Front Row Features: Were you ever concerned that the script, which was written in English and then translated to Spanish, had some jokes that wouldn’t translate well?

Ferrell: What you quickly learn is in the world of Spanish-speaking countries is that there’s so many dialects of Spanish. There are so many different accents and uses of slang. Our script supervisor was bilingual. We had other people working on the movie who would often say, “No one would ever say it this way,” and we would have to say, “We’re doing that on purpose because when it comes out in English we want it to be really awkward and formal.” Then there were certain phrases in English where the translator would say, “There’s no real way to say this.” But we did have to kind of govern that and make sure what I was saying could be translated the way we wanted.

Front Row Features: Are you going to go out to Spanish0language countries to promote this film?

Ferrell: The irony is that the release in Mexico is actually bigger than it is here.

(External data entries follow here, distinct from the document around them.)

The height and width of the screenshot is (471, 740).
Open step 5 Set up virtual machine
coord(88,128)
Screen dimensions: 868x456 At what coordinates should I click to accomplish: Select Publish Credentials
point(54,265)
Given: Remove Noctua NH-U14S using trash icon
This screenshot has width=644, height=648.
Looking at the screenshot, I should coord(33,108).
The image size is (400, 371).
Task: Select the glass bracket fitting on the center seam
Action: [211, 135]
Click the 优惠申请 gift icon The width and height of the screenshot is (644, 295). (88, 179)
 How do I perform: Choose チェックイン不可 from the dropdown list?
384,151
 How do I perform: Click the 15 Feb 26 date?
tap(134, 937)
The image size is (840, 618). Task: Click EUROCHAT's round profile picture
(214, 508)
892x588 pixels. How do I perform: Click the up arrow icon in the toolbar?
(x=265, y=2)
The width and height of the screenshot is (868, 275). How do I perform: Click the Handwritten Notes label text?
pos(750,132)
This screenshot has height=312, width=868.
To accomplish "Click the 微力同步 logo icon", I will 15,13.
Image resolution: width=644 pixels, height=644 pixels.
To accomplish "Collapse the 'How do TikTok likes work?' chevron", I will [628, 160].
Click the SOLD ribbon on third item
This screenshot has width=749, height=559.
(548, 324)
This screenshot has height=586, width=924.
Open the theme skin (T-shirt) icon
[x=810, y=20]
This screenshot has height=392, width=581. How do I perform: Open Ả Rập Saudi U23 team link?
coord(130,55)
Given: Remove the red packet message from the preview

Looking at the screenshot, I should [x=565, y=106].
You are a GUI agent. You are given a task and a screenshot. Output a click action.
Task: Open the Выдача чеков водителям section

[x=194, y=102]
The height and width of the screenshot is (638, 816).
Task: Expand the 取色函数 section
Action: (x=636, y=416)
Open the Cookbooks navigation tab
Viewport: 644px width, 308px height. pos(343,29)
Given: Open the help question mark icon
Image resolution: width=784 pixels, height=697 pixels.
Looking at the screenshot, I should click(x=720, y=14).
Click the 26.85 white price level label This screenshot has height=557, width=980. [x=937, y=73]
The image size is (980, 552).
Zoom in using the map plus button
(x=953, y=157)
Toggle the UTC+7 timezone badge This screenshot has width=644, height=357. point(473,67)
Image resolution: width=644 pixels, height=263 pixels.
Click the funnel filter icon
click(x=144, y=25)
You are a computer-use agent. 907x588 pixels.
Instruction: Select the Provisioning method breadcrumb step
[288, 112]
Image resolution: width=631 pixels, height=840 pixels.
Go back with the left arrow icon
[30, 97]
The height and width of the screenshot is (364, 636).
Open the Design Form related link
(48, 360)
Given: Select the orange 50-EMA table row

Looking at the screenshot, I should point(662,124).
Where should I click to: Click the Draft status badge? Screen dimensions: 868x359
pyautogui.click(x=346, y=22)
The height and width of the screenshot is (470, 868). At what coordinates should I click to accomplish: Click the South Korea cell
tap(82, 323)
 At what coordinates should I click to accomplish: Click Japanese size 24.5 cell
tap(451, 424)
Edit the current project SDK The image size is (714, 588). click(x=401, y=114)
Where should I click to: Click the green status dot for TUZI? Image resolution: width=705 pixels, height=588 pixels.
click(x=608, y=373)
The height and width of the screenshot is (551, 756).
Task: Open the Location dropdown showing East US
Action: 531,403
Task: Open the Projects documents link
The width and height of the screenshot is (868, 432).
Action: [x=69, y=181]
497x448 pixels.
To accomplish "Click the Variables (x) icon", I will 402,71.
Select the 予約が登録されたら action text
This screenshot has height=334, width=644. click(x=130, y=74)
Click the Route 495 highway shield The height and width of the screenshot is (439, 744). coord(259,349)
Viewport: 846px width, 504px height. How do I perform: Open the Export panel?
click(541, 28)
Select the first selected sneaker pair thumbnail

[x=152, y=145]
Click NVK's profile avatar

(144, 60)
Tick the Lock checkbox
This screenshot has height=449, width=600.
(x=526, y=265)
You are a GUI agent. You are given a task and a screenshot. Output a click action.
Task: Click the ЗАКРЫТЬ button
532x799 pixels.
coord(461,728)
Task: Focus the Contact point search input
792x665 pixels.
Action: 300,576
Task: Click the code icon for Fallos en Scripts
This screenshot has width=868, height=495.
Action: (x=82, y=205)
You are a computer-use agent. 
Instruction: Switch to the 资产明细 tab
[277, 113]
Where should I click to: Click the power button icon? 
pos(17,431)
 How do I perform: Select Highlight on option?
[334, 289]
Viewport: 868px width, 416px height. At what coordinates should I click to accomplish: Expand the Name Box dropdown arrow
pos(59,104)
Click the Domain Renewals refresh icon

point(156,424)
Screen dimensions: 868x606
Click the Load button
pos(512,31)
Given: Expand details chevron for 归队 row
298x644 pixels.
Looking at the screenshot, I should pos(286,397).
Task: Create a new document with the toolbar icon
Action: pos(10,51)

It’s only on 300 screens here 400 in Mexico.

Front Row Features: When did you figure out that staying so committed to the most absurd premise makes it funnier?

Ferrell: I learned it pretty quickly. The comedians I was a fan of growing up—the Dan Aykroyds of the world—were people who just fully committed. I just loved how they fully committed to their work. When I started doing sketch comedy at The Groundlings (comedy troupe), I’d look across the room and say, “Oh, that person is just as funny as me. That person is even funnier.” I knew the one thing I would have over anyone is just to commit fully.

Front Row Features: What did you take away from the experience of making this film and what did you learn about yourself?

Ferrell: In the movie business, you come across groups of people who are willing to execute ideas and make them work and other groups who say, “That’s too hard. We can’t do it.” This was a group of people who, if I said something like, “This is probably too hard to do, but can we get a hundred pretzels to just throw on the floor?” they would say, “’Let’s see if we can do it.” In terms of myself, it was a good litmus test in terms of pushing myself. There were moments where I thought, “I’ve bitten off more than I can chew. I don’t know how I’m going to do it.” The first day of filming was a two-page monologue straight to camera and I thought, “This is not going to go well,” but then somehow it’s amazing if you test yourself you can exceed your expectations.

Front Row Features: After you received the Mark Twain Prize last year, did you wake up the next day wondering what you were going to do next? Was that a little scary?

Ferrell: Yeah. I tried not to think about it. There is a moment where I had to battle with that little bit. I was thinking, “If I accept this, am I saying my career is over? Is it time to say bye bye?”  You just really have to embrace it for what it is. It’s just a very nice pat on the back. I just have to have the confidence to keep going and keep growing and creating other stuff.